Woody Paige: Broncos need to get over 'Debacle in Denver' with serious stretch upcoming
Posted at 1:10 PM, Oct 16, 2017
and last updated 2017-10-16 15:10:39-04

The Broncos don’t fire in their belly, flame in their eyes and a spark at quarterback.

And the month ahead is too big a burden to bear.

Consider this gauntlet:

  1. At Los Angeles.
  2. At Kansas City.
  3. At Philadelphia.
  4. At home vs. New England.

This is full-mettle jacket time.

The next four games will dare, defy, challenge rookie coach Vance Joseph.

The Broncos were exposed by the loss to the Giants and to the light.  No matter how experienced, forceful and mighty the team’s defense is, it can’t win games alone. And the weak, ineffective, leaderless offense can’t take control.

In three consecutive games the Broncos have scored 16, 16 and 10 points.

The 42 points scored against the Cowboys’ feeble defense is a fading memory. Siemian’s six touchdown passes in the first two games was an aberration.

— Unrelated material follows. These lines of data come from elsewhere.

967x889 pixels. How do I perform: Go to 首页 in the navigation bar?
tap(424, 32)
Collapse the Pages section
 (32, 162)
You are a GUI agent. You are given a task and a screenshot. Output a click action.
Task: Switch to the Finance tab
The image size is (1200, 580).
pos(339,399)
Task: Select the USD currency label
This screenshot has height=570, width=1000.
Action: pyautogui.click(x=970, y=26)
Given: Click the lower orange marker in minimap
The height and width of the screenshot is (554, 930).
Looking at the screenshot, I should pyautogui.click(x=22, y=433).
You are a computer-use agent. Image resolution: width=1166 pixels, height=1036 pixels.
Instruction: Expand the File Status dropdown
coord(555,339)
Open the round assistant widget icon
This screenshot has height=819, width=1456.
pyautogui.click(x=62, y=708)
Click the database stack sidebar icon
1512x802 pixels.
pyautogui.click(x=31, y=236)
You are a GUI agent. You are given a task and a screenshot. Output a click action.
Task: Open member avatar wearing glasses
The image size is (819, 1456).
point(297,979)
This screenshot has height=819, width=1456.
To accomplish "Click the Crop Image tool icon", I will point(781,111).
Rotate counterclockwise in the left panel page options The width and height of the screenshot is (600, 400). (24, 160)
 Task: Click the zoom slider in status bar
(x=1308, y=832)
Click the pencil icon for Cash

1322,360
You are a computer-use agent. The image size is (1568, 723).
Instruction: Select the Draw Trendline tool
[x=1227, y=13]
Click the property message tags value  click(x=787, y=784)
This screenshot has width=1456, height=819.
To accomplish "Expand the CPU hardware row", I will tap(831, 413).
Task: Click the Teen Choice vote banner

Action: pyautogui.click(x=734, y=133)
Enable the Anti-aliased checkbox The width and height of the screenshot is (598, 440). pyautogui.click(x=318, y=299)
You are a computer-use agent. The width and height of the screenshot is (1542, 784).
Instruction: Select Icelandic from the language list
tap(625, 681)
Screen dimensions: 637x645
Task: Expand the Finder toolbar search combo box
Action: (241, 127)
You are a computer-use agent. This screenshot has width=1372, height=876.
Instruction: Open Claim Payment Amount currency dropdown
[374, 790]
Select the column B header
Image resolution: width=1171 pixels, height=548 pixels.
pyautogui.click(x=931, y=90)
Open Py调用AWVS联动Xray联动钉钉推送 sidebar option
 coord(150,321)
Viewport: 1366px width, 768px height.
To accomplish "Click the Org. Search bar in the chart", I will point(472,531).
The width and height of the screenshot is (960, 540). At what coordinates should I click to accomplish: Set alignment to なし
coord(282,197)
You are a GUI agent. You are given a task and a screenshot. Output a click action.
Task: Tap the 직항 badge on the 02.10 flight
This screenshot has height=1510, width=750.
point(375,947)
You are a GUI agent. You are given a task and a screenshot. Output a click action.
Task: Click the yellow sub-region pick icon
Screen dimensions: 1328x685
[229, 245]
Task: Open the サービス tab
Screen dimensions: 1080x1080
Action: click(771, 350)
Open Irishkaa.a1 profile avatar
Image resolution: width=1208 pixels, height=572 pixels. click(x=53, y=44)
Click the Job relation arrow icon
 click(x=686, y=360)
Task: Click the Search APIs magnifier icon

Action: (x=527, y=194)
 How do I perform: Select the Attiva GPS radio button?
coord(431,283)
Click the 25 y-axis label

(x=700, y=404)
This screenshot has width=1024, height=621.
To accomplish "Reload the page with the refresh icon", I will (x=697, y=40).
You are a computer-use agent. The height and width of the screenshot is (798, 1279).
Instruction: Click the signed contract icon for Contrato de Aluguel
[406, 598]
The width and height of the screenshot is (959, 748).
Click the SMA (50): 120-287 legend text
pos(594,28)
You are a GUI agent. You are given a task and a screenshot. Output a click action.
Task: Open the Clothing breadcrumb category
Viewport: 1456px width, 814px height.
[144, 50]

Trevor Siemian is Brian Griese Redux and Kyle Orton Lite.

And he’s hurt again.

In three games the Broncos have managed just three touchdowns.

They’ve been relying on field goals, and the kicker’s not so sharp, either.

That was The Debacle in Denver Sunday night. The Broncos were playing the worst team in the NFL. They were coming off a bye rested and healthy, and they’d had more than a week to study and plan against the 0-5 beat-up and fallen-down Giants. They were playing in the national spotlight. They had a chance to tie for first place in the AFC West after both the Raiders and the Chiefs had lost at home in the afternoon.

Splat!

Siemian was dreadful. The running game was non-existent. The offensive was fumbling and dropping passes and committing penalties, and, on at least six plays, couldn’t get the right package on the field or didn’t seem to know what the play call was.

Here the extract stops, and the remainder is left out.